Linear Regression (with gradient derivation and Pyscript demo)

3 minute read

Published:

Figure 1: Linear regression on 2D dataset

Introduction

Linear regression models the relationship between a dependent variable \(y\) and independent variables \(X\) as a linear function. It finds coefficients \(\beta\) that minimize the error between predicted and actual values.


Mathematical Formulation

The dataset is labelled, \((\mathbf X, \mathbf y)\), and is assumed to follow this equation:

\[\mathbf{y} = \mathbf{X\mathbf W } + \mathbf b + \mathbf \epsilon\]

Where:

  • \(\mathbf{y} \in \mathbb{R}^{m}\): Target vector (\(m\) is the number of samples)
  • \(\mathbf{X} \in \mathbb{R}^{m \times d}\): Feature matrix with \(d\) features (including a column of ones for the intercept)
  • \(\mathbf{b}\in \mathbb{R}^{m}\): Bias vector
  • \(\mathbf W \in \mathbb{R}^{d}\): Coefficients vector
  • \(\boldsymbol \epsilon \sim \mathcal{N}(0, \sigma^2 \mathbf I)\in \mathbb{R}^{m}\): Error term (Gaussian noise with variance \(\sigma^2\) )

The model is given by

\[\hat{\mathbf{y}} = \mathbf{X} \mathbf{W} + \mathbf{b}\]

Training

The cost function is MSE (Mean Squared Error), with L2 regularization (ridge regression)

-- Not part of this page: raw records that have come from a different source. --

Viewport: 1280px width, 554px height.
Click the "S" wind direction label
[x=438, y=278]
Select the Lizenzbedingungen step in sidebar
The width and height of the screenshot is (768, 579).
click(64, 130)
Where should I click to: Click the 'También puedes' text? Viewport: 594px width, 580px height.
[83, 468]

\[J(\mathbf{W}, \mathbf{b}) = \frac{1}{2m} \|\mathbf{X} \mathbf{W} + \mathbf{b} - \mathbf{y}\|^2 + \frac{\lambda}{2} \|\mathbf{W}\|^2\]

1. Gradient Equations

The gradients with respect to \(\mathbf{W}\) and \(\mathbf{b}\) are derived as follows:

Gradient with Respect to \(\mathbf{W}\):

\[\nabla_{\mathbf{W}} J(\mathbf{W}, \mathbf{b}) = \frac{1}{m} \mathbf{X}^\top (\mathbf{X} \mathbf{W} + \mathbf{b} - \mathbf{y}) + \lambda \mathbf{W}\]

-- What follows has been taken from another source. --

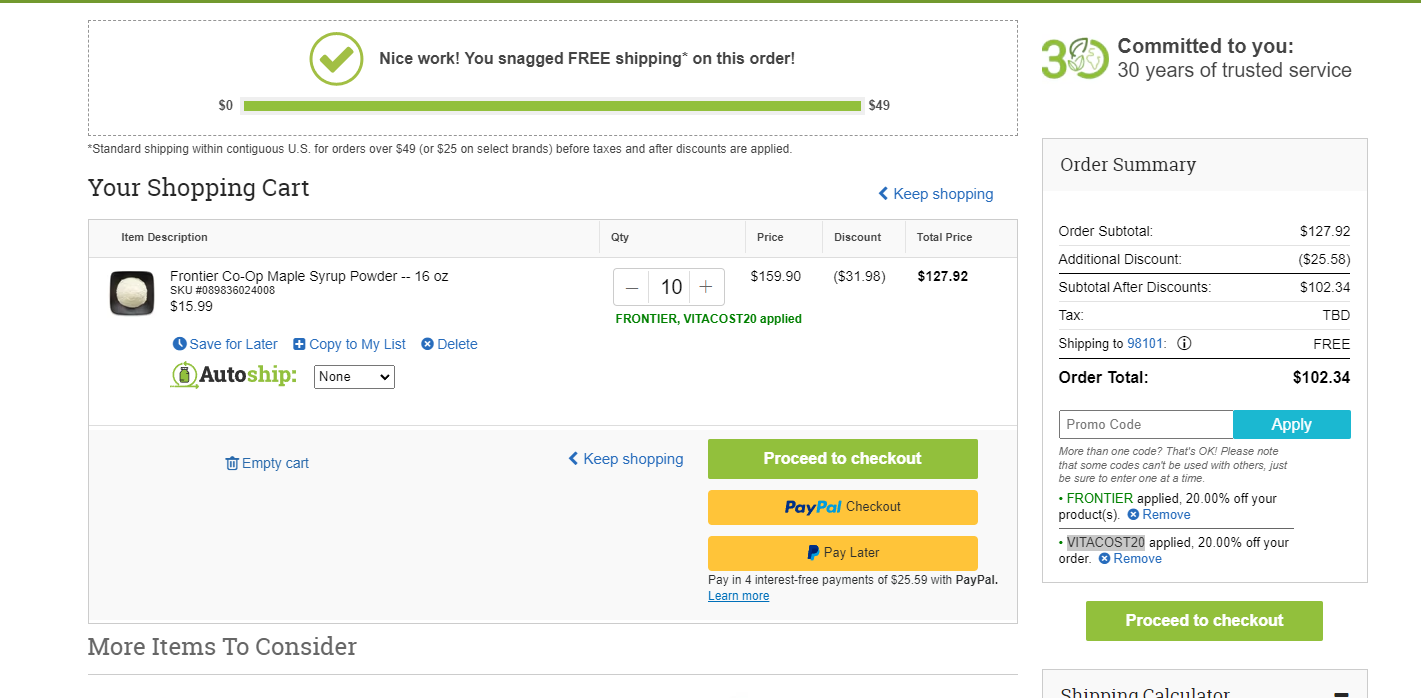
Task: Click the 30 years committed logo
Action: tap(1075, 59)
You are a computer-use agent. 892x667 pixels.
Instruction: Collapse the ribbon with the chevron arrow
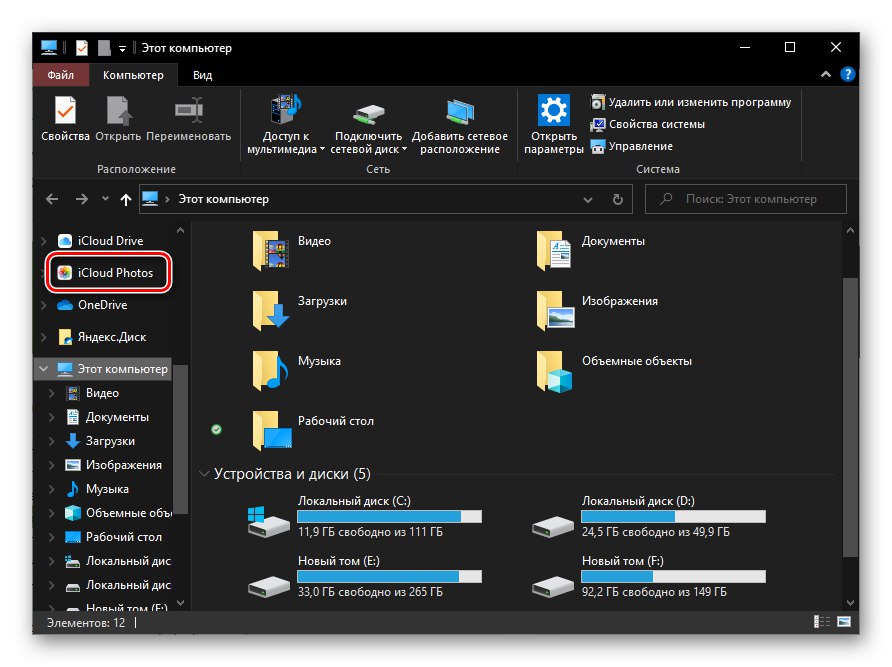pos(825,74)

Gradient with Respect to \(\mathbf{b}\):

\[\nabla_{\mathbf{b}} J(\mathbf{W}, \mathbf{b}) = \frac{1}{m} \sum_{i=1}^m (\mathbf{X} \mathbf{W} + \mathbf{b} - \mathbf{y}) = \frac{1}{m} \mathbf{1}^\top (\mathbf{X} \mathbf{W} + \mathbf{b} - \mathbf{y})\]

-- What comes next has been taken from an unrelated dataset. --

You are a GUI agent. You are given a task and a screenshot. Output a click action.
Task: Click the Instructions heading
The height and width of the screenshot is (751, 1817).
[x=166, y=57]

where \(\mathbf{1}\) is a vector of ones.
Note \(\mathbf{b}\) does not appear in the regularization term:

The updates for \(\mathbf{W}\) and \(\mathbf{b}\) are:

\[\mathbf{W} = \mathbf{W} - \alpha \nabla_{\mathbf{W}} J(\mathbf{W}, \mathbf{b})\] \[\mathbf{b} = \mathbf{b} - \alpha \nabla_{\mathbf{b}} J(\mathbf{W}, \mathbf{b})\]

2. Closed-Form Solution with Bias

To solve for \(\mathbf{W}\) and \(\mathbf{b}\) in closed form, we modify the design matrix \(\mathbf{X}\) to include a column of ones to represent the bias:

\[\tilde{\mathbf{X}} = \begin{bmatrix} \mathbf{X} & \mathbf{1} \end{bmatrix}, \quad \tilde{\mathbf{W}} = \begin{bmatrix} \mathbf{W} \\ \mathbf{b} \end{bmatrix}\]

The cost function becomes:

\[J(\tilde{\mathbf{W}}) = \frac{1}{2m} \|\tilde{\mathbf{X}} \tilde{\mathbf{W}} - \mathbf{y}\|^2 + \frac{\lambda}{2} \|\mathbf{W}\|^2\]

In this case, the regularization applies only to \(\mathbf{W}\) (excluding \(\mathbf{b}\)). This is achieved by constructing a block matrix for the regularization:

\[\tilde{\mathbf{R}} = \begin{bmatrix} \lambda \mathbf{I} & \mathbf{0} \\ \mathbf{0}^\top & 0 \end{bmatrix}\]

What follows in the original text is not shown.